Can you rewrite the records below, changing every "Where should I click to" to "Which spot should I click to" and leaving everything else as it is?

----

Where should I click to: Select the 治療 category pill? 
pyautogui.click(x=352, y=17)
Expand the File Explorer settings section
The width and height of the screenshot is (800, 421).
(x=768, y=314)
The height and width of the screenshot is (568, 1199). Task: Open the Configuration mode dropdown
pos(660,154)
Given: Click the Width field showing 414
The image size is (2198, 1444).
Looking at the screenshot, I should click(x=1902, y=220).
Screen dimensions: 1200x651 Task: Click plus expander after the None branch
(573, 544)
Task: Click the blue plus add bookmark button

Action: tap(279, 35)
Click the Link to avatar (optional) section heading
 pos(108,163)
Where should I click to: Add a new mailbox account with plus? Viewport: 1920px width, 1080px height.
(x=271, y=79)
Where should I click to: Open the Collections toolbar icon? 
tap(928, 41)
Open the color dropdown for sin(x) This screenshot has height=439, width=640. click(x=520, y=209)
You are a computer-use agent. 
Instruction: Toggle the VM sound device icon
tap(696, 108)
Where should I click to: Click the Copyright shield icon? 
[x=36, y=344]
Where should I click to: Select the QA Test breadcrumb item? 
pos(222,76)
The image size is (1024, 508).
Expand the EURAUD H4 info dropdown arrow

----

» **Answer to this exercise**:
Which spot should I click to: Select the 治療 category pill? 
pyautogui.click(x=352, y=17)
Expand the File Explorer settings section
The width and height of the screenshot is (800, 421).
(x=768, y=314)
The height and width of the screenshot is (568, 1199). Task: Open the Configuration mode dropdown
pos(660,154)
Given: Click the Width field showing 414
The image size is (2198, 1444).
Looking at the screenshot, I should click(x=1902, y=220).
Screen dimensions: 1200x651 Task: Click plus expander after the None branch
(573, 544)
Task: Click the blue plus add bookmark button

Action: tap(279, 35)
Click the Link to avatar (optional) section heading
 pos(108,163)
Which spot should I click to: Add a new mailbox account with plus? Viewport: 1920px width, 1080px height.
(x=271, y=79)
Which spot should I click to: Open the Collections toolbar icon? 
tap(928, 41)
Open the color dropdown for sin(x) This screenshot has height=439, width=640. click(x=520, y=209)
You are a computer-use agent. 
Instruction: Toggle the VM sound device icon
tap(696, 108)
Which spot should I click to: Click the Copyright shield icon? 
[x=36, y=344]
Which spot should I click to: Select the QA Test breadcrumb item? 
pos(222,76)
The image size is (1024, 508).
Expand the EURAUD H4 info dropdown arrow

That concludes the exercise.